Problem requirements –
Look through the data below for the line with "Image resolution: width=1411, height=2576.", and transcribe it exactly together with each line after it up to and including the line with "[Youtube] (1156, 263)". Give nothing else.

**** Listed records

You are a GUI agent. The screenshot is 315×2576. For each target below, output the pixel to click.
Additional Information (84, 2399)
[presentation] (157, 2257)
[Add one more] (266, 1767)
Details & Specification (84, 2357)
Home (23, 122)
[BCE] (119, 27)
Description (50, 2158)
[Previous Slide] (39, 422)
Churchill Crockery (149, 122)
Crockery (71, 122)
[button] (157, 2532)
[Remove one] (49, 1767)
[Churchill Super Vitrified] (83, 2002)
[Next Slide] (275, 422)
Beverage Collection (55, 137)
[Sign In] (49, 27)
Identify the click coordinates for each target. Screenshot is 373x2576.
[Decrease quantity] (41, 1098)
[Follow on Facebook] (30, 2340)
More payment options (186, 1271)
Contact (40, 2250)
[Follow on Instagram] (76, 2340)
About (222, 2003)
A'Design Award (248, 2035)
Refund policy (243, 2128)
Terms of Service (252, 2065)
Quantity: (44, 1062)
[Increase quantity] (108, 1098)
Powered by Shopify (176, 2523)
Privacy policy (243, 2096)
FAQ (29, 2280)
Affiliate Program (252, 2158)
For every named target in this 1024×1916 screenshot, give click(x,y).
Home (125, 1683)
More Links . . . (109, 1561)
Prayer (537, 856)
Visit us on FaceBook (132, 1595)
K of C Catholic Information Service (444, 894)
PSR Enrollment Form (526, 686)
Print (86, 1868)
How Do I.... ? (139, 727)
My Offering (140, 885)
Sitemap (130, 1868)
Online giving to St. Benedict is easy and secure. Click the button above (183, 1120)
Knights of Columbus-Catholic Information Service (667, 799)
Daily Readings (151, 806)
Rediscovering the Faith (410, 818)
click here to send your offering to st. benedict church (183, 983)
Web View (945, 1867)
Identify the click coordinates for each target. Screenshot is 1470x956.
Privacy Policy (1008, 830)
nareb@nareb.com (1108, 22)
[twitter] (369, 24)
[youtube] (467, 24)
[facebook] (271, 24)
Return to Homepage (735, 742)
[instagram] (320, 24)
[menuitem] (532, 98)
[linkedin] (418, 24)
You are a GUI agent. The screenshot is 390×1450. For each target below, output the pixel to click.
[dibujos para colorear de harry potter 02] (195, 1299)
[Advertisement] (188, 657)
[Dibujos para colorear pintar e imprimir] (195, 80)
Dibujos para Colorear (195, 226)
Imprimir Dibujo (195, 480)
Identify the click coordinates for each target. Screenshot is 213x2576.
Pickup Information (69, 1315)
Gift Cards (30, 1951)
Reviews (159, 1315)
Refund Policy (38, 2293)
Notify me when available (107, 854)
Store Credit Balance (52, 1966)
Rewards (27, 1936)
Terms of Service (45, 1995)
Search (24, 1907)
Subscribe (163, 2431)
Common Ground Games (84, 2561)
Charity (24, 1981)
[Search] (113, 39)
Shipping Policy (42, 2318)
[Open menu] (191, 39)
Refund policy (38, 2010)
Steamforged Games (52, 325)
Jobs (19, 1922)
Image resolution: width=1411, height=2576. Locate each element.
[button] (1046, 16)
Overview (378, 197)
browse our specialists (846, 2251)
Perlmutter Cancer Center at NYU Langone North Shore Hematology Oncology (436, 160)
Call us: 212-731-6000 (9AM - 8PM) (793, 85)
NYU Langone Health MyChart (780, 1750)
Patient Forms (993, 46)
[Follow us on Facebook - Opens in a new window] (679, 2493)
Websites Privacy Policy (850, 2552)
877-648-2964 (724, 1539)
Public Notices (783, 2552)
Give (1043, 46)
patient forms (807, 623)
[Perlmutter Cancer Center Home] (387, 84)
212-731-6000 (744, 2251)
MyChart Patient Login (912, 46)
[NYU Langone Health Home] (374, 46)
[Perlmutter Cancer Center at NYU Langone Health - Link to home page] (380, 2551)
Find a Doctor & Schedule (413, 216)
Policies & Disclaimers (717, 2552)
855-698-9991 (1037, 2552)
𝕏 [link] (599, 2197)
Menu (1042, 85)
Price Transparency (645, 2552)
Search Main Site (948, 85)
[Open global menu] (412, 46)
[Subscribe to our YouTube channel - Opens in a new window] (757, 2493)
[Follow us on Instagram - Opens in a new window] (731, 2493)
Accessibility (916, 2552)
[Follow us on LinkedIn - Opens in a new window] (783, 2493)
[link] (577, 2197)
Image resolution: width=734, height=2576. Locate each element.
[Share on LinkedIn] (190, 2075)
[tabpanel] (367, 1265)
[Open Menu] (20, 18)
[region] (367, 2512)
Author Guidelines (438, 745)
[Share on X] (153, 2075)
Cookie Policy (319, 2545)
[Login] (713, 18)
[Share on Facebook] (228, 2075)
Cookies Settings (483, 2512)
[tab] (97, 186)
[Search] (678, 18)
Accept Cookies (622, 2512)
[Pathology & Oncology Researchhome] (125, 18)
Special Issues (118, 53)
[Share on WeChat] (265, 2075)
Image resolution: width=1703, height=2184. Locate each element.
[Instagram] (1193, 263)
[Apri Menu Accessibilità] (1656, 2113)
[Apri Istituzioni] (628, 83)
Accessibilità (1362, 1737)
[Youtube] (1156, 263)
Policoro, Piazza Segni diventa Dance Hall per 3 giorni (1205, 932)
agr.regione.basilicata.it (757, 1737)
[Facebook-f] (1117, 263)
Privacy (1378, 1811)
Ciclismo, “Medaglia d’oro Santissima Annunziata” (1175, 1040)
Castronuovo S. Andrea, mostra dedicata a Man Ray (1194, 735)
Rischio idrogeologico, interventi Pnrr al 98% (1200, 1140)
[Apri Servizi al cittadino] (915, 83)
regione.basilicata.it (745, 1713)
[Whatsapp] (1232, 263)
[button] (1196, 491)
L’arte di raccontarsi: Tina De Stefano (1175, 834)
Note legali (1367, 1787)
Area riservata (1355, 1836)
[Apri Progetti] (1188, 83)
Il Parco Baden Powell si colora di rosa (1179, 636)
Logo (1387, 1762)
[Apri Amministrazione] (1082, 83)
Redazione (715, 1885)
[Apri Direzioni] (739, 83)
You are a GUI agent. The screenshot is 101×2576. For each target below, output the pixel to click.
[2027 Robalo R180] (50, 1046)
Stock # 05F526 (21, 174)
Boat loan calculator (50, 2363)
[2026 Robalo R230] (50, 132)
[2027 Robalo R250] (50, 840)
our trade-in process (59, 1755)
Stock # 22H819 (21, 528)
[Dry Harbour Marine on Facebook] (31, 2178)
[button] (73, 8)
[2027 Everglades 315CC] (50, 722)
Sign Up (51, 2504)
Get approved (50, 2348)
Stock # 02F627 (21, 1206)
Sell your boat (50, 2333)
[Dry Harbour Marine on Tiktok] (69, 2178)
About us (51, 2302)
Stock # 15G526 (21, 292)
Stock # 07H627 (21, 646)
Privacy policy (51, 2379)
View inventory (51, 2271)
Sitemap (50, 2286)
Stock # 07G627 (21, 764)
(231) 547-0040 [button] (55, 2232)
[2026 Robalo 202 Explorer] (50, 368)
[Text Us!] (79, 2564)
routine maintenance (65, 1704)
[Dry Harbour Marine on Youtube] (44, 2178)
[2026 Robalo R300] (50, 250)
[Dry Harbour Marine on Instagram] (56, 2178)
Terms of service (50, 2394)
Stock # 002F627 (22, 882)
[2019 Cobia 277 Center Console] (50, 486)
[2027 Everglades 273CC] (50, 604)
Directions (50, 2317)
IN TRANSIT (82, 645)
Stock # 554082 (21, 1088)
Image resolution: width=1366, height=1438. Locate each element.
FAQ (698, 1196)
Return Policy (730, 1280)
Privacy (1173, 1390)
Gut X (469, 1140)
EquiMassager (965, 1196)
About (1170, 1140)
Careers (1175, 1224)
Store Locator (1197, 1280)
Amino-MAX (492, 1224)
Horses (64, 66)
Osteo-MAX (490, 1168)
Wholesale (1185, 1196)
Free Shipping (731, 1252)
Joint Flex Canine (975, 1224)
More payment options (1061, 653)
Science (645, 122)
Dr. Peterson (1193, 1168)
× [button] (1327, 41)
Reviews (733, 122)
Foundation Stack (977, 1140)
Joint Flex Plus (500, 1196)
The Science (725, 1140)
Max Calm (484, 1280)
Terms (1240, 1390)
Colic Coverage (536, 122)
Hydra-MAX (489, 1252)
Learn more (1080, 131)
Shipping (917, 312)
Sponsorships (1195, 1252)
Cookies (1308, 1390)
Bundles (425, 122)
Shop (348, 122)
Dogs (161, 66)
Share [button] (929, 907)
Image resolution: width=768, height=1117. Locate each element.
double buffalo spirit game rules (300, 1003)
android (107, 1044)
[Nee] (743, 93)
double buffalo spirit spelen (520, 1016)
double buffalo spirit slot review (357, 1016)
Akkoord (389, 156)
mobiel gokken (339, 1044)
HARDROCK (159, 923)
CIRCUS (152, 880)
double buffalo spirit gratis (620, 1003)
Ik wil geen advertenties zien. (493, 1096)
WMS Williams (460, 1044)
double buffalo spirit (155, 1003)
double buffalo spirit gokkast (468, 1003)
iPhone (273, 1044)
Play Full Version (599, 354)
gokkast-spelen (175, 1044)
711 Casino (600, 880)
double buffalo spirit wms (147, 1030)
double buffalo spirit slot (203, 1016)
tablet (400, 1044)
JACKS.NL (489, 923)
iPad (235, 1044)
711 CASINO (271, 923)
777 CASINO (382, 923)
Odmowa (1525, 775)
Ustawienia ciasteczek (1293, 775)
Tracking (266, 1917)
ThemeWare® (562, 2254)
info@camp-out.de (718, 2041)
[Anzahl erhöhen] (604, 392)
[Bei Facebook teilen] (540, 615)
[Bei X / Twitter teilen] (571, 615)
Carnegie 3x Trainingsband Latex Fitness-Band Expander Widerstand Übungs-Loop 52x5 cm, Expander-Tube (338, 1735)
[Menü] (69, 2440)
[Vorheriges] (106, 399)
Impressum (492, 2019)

********

Output of the exercise –
Image resolution: width=1411, height=2576. Locate each element.
[button] (1046, 16)
Overview (378, 197)
browse our specialists (846, 2251)
Perlmutter Cancer Center at NYU Langone North Shore Hematology Oncology (436, 160)
Call us: 212-731-6000 (9AM - 8PM) (793, 85)
NYU Langone Health MyChart (780, 1750)
Patient Forms (993, 46)
[Follow us on Facebook - Opens in a new window] (679, 2493)
Websites Privacy Policy (850, 2552)
877-648-2964 (724, 1539)
Public Notices (783, 2552)
Give (1043, 46)
patient forms (807, 623)
[Perlmutter Cancer Center Home] (387, 84)
212-731-6000 (744, 2251)
MyChart Patient Login (912, 46)
[NYU Langone Health Home] (374, 46)
[Perlmutter Cancer Center at NYU Langone Health - Link to home page] (380, 2551)
Find a Doctor & Schedule (413, 216)
Policies & Disclaimers (717, 2552)
855-698-9991 (1037, 2552)
𝕏 [link] (599, 2197)
Menu (1042, 85)
Price Transparency (645, 2552)
Search Main Site (948, 85)
[Open global menu] (412, 46)
[Subscribe to our YouTube channel - Opens in a new window] (757, 2493)
[Follow us on Instagram - Opens in a new window] (731, 2493)
Accessibility (916, 2552)
[Follow us on LinkedIn - Opens in a new window] (783, 2493)
[link] (577, 2197)
Image resolution: width=734, height=2576. Locate each element.
[Share on LinkedIn] (190, 2075)
[tabpanel] (367, 1265)
[Open Menu] (20, 18)
[region] (367, 2512)
Author Guidelines (438, 745)
[Share on X] (153, 2075)
Cookie Policy (319, 2545)
[Login] (713, 18)
[Share on Facebook] (228, 2075)
Cookies Settings (483, 2512)
[tab] (97, 186)
[Search] (678, 18)
Accept Cookies (622, 2512)
[Pathology & Oncology Researchhome] (125, 18)
Special Issues (118, 53)
[Share on WeChat] (265, 2075)
Image resolution: width=1703, height=2184. Locate each element.
[Instagram] (1193, 263)
[Apri Menu Accessibilità] (1656, 2113)
[Apri Istituzioni] (628, 83)
Accessibilità (1362, 1737)
[Youtube] (1156, 263)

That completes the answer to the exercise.